Disc mills. Disc mills work very similarly to pin mills, except the opposing faces of the discs contain teeth or a profiled surface to aid in cutting and shearing the particles. As the rotor spins, material is caught against the profiled surfaces, shearing particles into smaller pieces. Centrifugal force moves the material outward through the periphery of the discs. Some mills have adjustable spacing between the discs. This gap setting, along with the rotor speed, allows for precise particle size control.
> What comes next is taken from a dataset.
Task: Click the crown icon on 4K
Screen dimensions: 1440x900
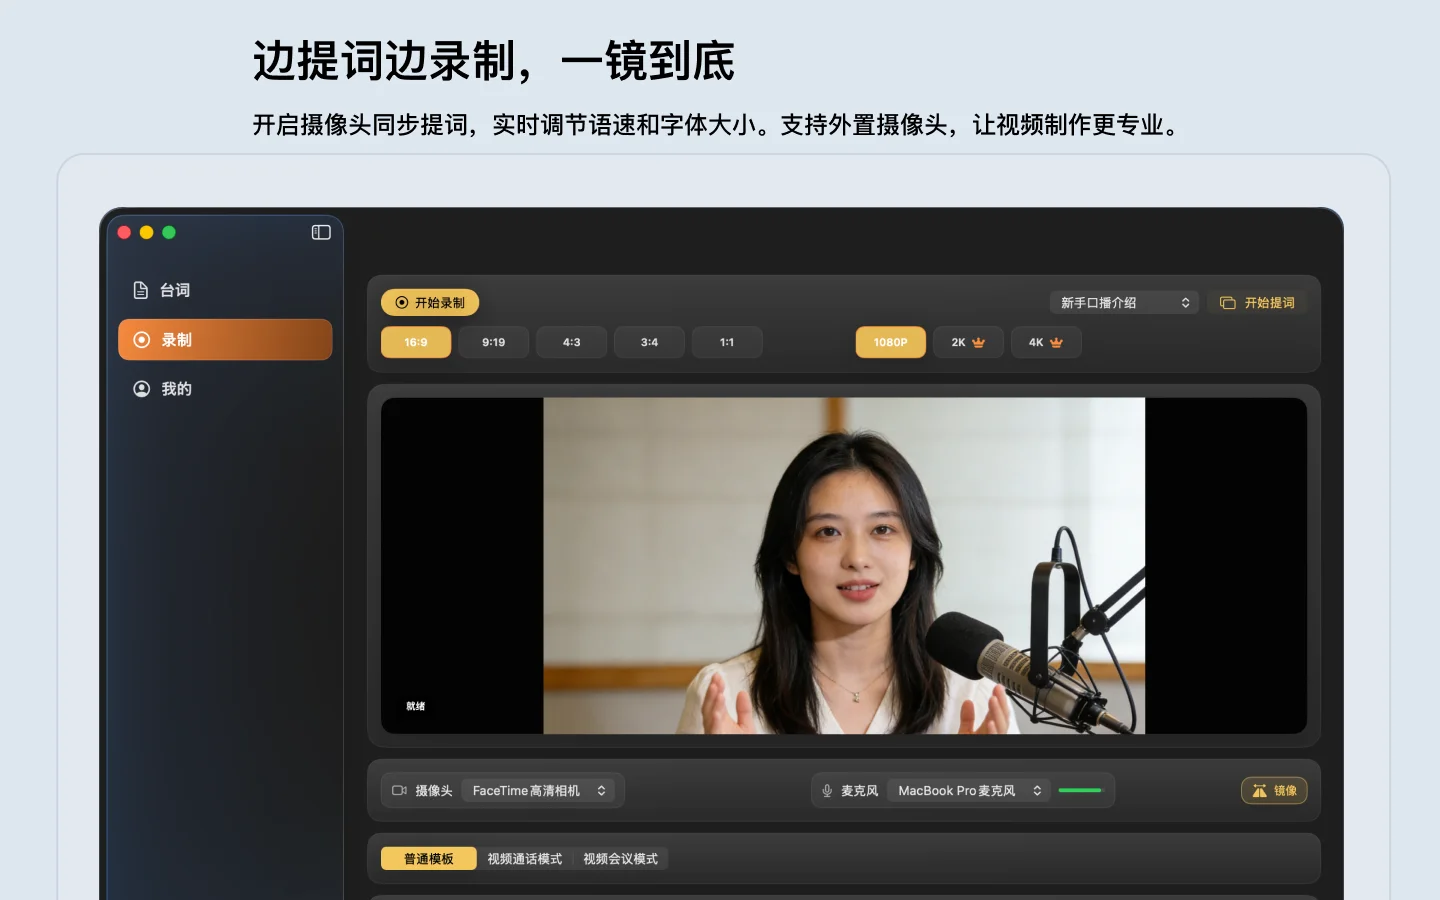Action: click(1056, 343)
Rotormills. Rotormills are constructed with a tall, vertical rotor fitted within a body lined with a corrugated surface (Figure 6). Starting below the grinding chamber, airflow is used to draft material upward through a gap between the rotor and lining, where the rotor imparts centrifugal force to the particles and turbulence to the air. This action creates a high shear as particles impact one another and the lining. Particle size is controlled via the rotor speed, gap setting, air velocity and solids flow rate.

Rotormills can also be used with a heated air source to provide both drying and grinding in a single step.

Cutting mills

Cutting type mills perform mechanical size reduction using sharp blades or knives to cut, shear or slice materials into smaller pieces. Unlike the other types of mills discussed so far, they primarily rely on cutting forces, making them ideal for fibrous, soft, elastic or tough materials. Common types are knife mills and shredders.

Cutting type mills are used for processing the following types of products: plastics and polymers, such as rubber, PVC, PET and thermoplastics; foods, such as vegetables, meat, nuts and frozen products; pharmaceuticals, including herbs, roots and tablets; textiles, such as cloth, fibers and non-wovens; wood and pulp, including chips, bark and cellulose; and recycling, including foam, paper, waste packaging materials and some synthetics.

Cutting type mills have the advantage of producing uniform particle sizes, such as flakes and diced pieces, without creating fine dust. They also generate little heat, making them suitable for handling soft materials. Cutting mills can also handle oddly shaped, stringy or elastic products that are challenging to feed into other types of mills.

Cutting mills are NOT good for processing hard materials. They also tend to process material more slowly than other types of mills and are more susceptible to wear of the cutting or shearing elements, therefore a good inspection plan is recommended to maintain peak performance.

Common cutting type mills include:

Knife mills/granulators. Knife mills/granulators utilize a rotor with sharp knives that rotate against a cutting plate or screen surface (Figure 7). They are best for general purpose cutting and shearing to create uniform particles. Material enters the top of the machine, where a series of knives grab and shear the material along the mill’s stationary surfaces. Particle size is easily controlled via the mill speed, knife gap setting and screen size.

Shredders. Shredders utilize counter-rotating parallel shafts with intermeshing, close-tolerance blades with a hooked tooth profile. As the teeth rotate inward toward one another, they grip, pull and shear the material into smaller pieces. The reduced material is discharged from the bottom of the unit. Shredders can handle high volumes of large bulky, heterogeneous material and offer superior torque to handle large jobs. Their low speed and robust construction make them long lasting with low maintenance needs.